Seven preoperative tests to reduce postoperative complications were agreed upon, including corneal topography and tomography, static pupillometry, biometry/biometry formula, optical coherence tomography for assessment of the retinal nerve fiber layer and macula.
During the study, researchers observed a lack of consensus for IOL selection, and the experts couldn’t agree upon parameters for choosing IOL characteristics. However, consensus was reached on the importance of patient habits for optic design selection. “I think the reason IOL selection didn’t reach a consensus was because it’s difficult to find a surgeon that utilizes all the different kinds of lenses, all the different types of material and optic designs,” says Prof. Romano.
Prof. Romano notes that this study merely provides recommended guidelines for ophthalmic surgeons. “The aim was to give guidance to young surgeons and to deliver [information] in an unbiased way,” he says. “[The experts] never talked about brands. They never talked about lenses that were better than others, but rather their recommendations to let young surgeons, or surgeons who aren’t cornea/refractive experts, a chance to learn about these lenses.”
Romano V, Madrid-Costa D, Alfonso JF, et al. Recommendation for presbyopia-correcting intraocular lenses: A Delphi consensus statement by the ESASO study group. Am J Ophthalmol. May 24, 2023. [Epub ahead of print].
Isotretinoin and Tear Dysfunction
Isotretinoin was found to alter meibomian gland morphology, causing lipid abnormalities.1
Known by its brand name Accutane, isotretinoin is the most effective treatment for refractory acne vulgaris cases. The oral medication travels through the bloodstream, affecting oil glands and reducing sebum production all over the body, including in the face and eyelids. Dry eye and meibomian gland dysfunction with isotretinoin use have both been reported in the literature.

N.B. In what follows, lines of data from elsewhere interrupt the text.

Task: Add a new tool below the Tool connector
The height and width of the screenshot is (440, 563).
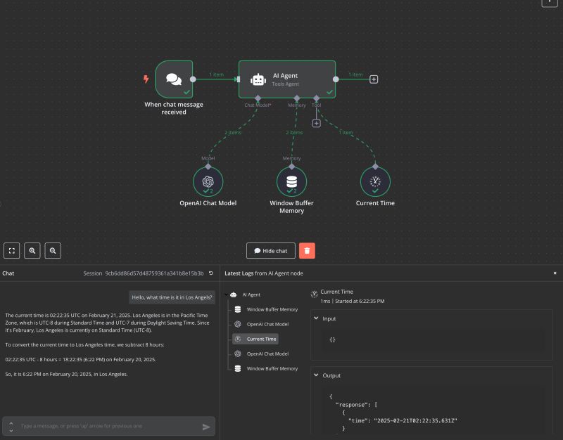Action: pyautogui.click(x=316, y=122)
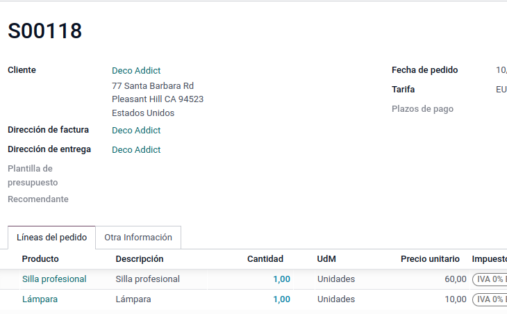Open the Dirección de entrega Deco Addict link
The image size is (507, 314).
point(136,149)
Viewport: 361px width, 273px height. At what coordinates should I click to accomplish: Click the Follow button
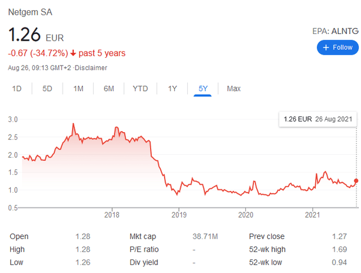click(338, 47)
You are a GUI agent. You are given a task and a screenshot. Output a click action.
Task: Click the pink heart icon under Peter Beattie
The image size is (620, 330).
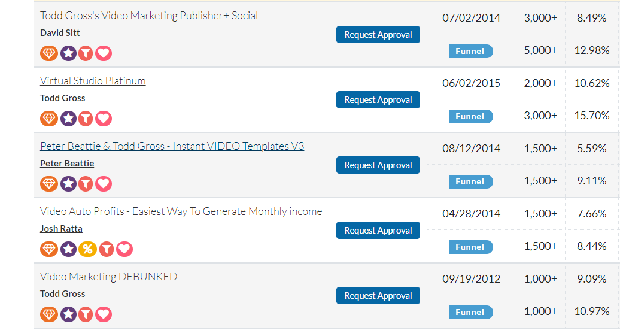[x=103, y=184]

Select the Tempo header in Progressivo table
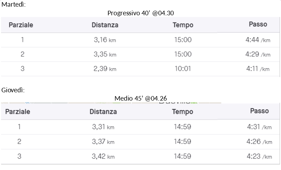183,25
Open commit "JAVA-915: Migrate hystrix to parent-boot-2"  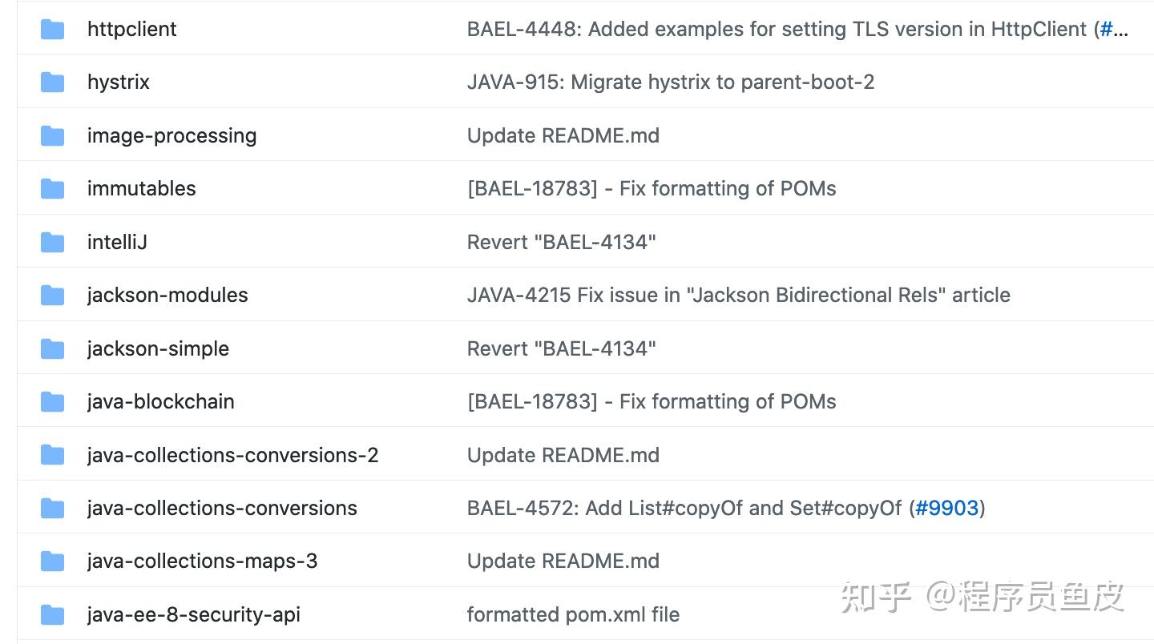point(670,83)
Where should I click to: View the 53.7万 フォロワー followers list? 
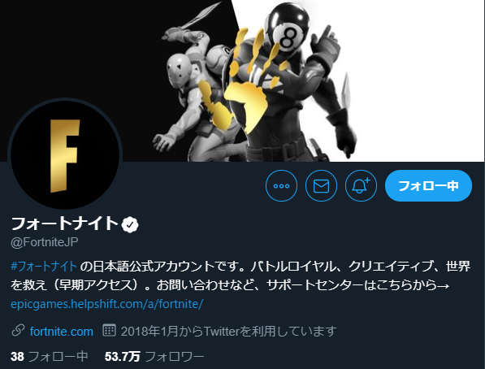tap(154, 357)
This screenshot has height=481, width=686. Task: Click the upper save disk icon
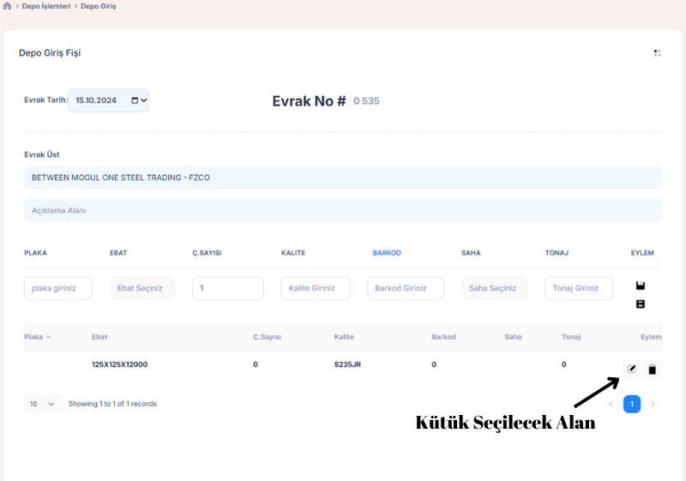click(x=640, y=286)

To better characterize the drug’s ocular side effects, researchers in Poland conducted a study of individuals with an acne vulgaris diagnosis. As a result of their research, they reported increased ocular complaints from the study patients and reversible changes in meibomian glands.

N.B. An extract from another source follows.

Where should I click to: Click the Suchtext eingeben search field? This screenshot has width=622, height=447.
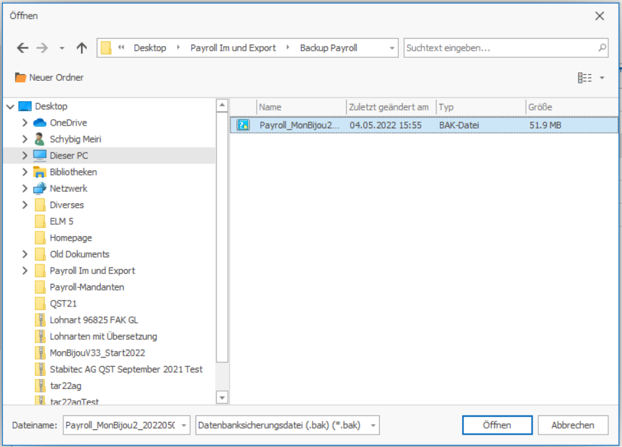pyautogui.click(x=500, y=48)
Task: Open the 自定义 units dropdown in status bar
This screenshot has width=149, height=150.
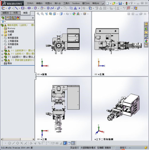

The study included 48 eyes of 24 patients with acne vulgaris. Each patient underwent an ophthalmic exam before initiating isotretinoin therapy, three months after the start of treatment and one month after completion of the treatment.
The researchers reported significant increases in Ocular Surface Disease Index score during and after treatment compared with pretreatment values. During treatment with isotretinoin, there was substantial meibomian gland loss and decreases in meibum quality score and lid margin abnormality score. These measures improved once treatment was stopped.
Additionally, the authors reported that the frequency of artificial tear use was positively associated with meibomian gland loss during and after treatment. They also noted in their paper that meibomian gland atrophy was significantly correlated with meibum quality scores during and after treatment. During isotretinoin treatment, decreased tear breakup time values correlated with an increase in lid margin abnormality score. Schirmer’s test scores and blink rates seemed unaffected by the treatment.
“Systemic therapy with a retinoid derivative is an independent risk factor for dysfunction and atrophy of the meibomian glands in patients with acne vulgaris,” the researchers concluded in their paper. “Interestingly, the statistical analysis carried out in the follow-up study unambiguously showed that the side effects induced by isotretinoin started to subside.” The investigators added that further study into this occurrence will hopefully shed light on the mechanism for meibomian gland regeneration to help patients suffering from meibomian gland dysfunction.
1. Zakrzewska A, Wiacek MP, Słuczanowska-Głabowska S, et al. The effect of oral isotretinoin therapy on meibomian gland characteristics in patients with acne vulgaris. Ophthalmol Ther. June 10, 2023. [Epub ahead of print].